*Tareas y ejercicios*
A – Indica si cada afirmación concuerda con el fragmento citado sobre la colaboración entre México y Estados Unidos contra el narcotráfico. Responde sí o no y cita literalmente las palabras del fragmento que lo deciden.
(i) Los elementos extranjeros portarán armas cortas.
(ii) El New York Times identifica la base militar mexicana donde trabajan los instructores estadunidenses.
(iii) La actividad de los elementos extranjeros incluye el análisis de información captada por aviones no tripulados.
B – Según el fragmento citado sobre la colaboración entre México y Estados Unidos, ¿qué día se publicó el artículo del New York Times?

*Fragmento citado*
•••••

La colaboración necesaria

Se habla de atacar las fuentes de recursos de los cárteles, como si no se estuviera haciendo.

Un artículo publicado el domingo pasado en el New York Times sobre la creciente colaboración entre los gobiernos de México y Estados Unidos en el combate a los cárteles del narcotráfico seguramente provocará reacciones y debates fuertes en nuestro país. Se afirma en el artículo que existe una colaboración estrecha no sólo en el apoyo para la recolección de información sobre el funcionamiento de los cárteles en México, sino también una estrecha actividad relacionada con la planificación de operaciones con instructores militares estadunidenses especializados en una base militar mexicana no identificada por el periódico.

Esta situación va a provocar una discusión en los ámbitos legal, político y estratégico sobre la decisión del gobierno de Calderón de acrecentar la relación con el gobierno del país vecino en la lucha contra el narcotráfico.  El gobierno mexicano ha cuidado los aspectos legales de dicha colaboración para que no toque ni rebase los límites planteados por la Constitución.  Los elementos extranjeros no serán operativos en acciones ofensivas ni portarán armas largas o cortas. Su actividad se limita a la captación y análisis de inteligencia sobre el narcotráfico, incluyendo el análisis de la información captada a través de aviones no-tripulados sobrevolando el territorio nacional.  No habrá efectivos extranjeros participando en combates en nuestro territorio, pero sí habrá mucha colaboración en la preparación y desarrollo de estrategias de combate a los cárteles del narcotráfico.

•••••

*Datos proporcionados*
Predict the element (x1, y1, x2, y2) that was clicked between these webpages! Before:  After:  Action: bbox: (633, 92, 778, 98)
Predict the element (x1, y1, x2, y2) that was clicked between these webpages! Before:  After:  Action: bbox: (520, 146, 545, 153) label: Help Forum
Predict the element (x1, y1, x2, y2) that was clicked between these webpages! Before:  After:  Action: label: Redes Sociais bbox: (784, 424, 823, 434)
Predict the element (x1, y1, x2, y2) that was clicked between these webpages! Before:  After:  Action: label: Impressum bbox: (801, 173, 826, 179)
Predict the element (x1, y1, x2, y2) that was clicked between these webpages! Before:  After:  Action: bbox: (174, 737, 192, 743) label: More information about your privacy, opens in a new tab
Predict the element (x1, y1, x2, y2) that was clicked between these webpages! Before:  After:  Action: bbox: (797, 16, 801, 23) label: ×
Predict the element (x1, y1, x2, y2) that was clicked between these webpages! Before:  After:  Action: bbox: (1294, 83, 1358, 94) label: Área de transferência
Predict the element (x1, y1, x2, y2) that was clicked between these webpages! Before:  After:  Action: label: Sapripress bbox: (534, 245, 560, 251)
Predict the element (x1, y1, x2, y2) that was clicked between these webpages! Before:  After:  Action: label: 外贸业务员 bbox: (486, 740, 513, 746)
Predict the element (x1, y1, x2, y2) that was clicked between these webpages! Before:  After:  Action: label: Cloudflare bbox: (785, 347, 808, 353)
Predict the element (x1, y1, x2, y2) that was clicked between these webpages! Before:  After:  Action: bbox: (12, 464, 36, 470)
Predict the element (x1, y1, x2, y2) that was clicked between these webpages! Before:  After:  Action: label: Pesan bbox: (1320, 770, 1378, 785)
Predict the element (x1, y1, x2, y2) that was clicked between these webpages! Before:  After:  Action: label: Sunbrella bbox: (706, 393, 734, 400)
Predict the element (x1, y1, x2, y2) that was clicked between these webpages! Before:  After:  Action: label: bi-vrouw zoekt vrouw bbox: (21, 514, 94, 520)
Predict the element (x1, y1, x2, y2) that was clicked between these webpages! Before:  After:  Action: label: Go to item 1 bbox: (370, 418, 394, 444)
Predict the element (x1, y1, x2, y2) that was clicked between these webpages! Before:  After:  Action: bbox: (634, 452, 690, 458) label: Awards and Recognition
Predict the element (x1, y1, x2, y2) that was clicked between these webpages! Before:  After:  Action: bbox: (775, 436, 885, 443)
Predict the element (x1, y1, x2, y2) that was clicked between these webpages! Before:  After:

•••••

*Soluciones por tarea*
A –
(i) No: "Los elementos extranjeros no serán operativos en acciones ofensivas ni portarán armas largas o cortas."
(ii) No: "en una base militar mexicana no identificada por el periódico"
(iii) Sí: "incluyendo el análisis de la información captada a través de aviones no-tripulados sobrevolando el territorio nacional"

B – El domingo pasado.